EXERCISE SET →
1: Please reproduce the esound sink post between "[PATCH] add xrdp" and "latency) before throttling.", inclusive, substituting "rate limiting" for "throttling".
2: According to the esound sink post, why does the criticism of bad latency estimation seem unfounded in the XRDP case? Answer in one to three sentences.
BEGIN READING TEXT
[PATCH] add xrdp sink

patrakov@xxxxxxxxx (Alexander E. Patrakov) · Sun, 01 Jun 2014 20:28:57 +0600

31.05.2014 02:05, I wrote:
> The claimed deficiencies of the esound sink are high latency and even
> worse latency estimation, i.e. a/v sync issues. However, there is
> something strange (possible bug, found by code inspection, I have not
> tested anything yet) in module-esound-sink.c. It creates a socket,
> relies on the socket buffer becoming full for throttling the sink
> rendering process, but never sets the SO_SNDBUF option, either directly
> or through the helper from pulsecore/socket-util.c. And the default is
> more than 256 KB! So no wonder that the socket accumulates a lot of
> sound data (and thus latency) before throttling.
>
> As for the bad latency estimation, I think this applies only to
> networked connections. Indeed, the esound protocol has a request for
> querying the server-internal latency, and PulseAudio issues it. The
> total latency consists of the amount of the sound data buffered in the
> esound server, the network, and locally in the client. The only unknown
> here is the network: the server-internal latency can be queried, and the
> amount of locally-buffered data is known via SIOCOUTQ. But for local
> connections, the amount of data buffered by the network is zero, so this
> criticism also seems unfounded in the XRDP case.
END READING TEXT
BEGIN DATA SHOWN
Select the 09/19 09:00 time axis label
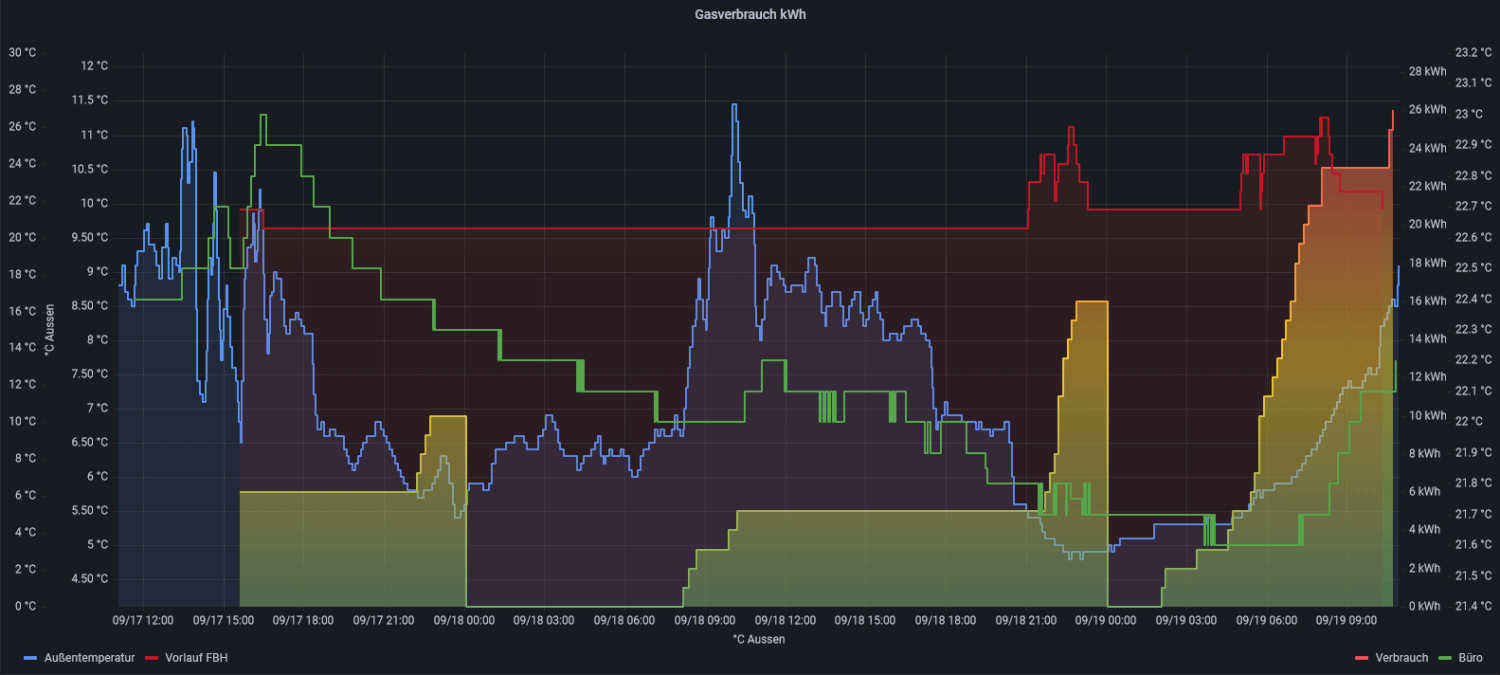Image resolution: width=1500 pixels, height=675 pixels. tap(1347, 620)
END DATA SHOWN
REPLIES →
1:
[PATCH] add xrdp sink

patrakov@xxxxxxxxx (Alexander E. Patrakov) · Sun, 01 Jun 2014 20:28:57 +0600

31.05.2014 02:05, I wrote:
> The claimed deficiencies of the esound sink are high latency and even
> worse latency estimation, i.e. a/v sync issues. However, there is
> something strange (possible bug, found by code inspection, I have not
> tested anything yet) in module-esound-sink.c. It creates a socket,
> relies on the socket buffer becoming full for rate limiting the sink
> rendering process, but never sets the SO_SNDBUF option, either directly
> or through the helper from pulsecore/socket-util.c. And the default is
> more than 256 KB! So no wonder that the socket accumulates a lot of
> sound data (and thus latency) before rate limiting.

2: Total latency is the sound data buffered in the esound server, in the network, and locally in the client. The server-internal latency can be queried, and the locally buffered amount is known via SIOCOUTQ, so the network is the only unknown. For local connections, such as XRDP's, network buffering is zero.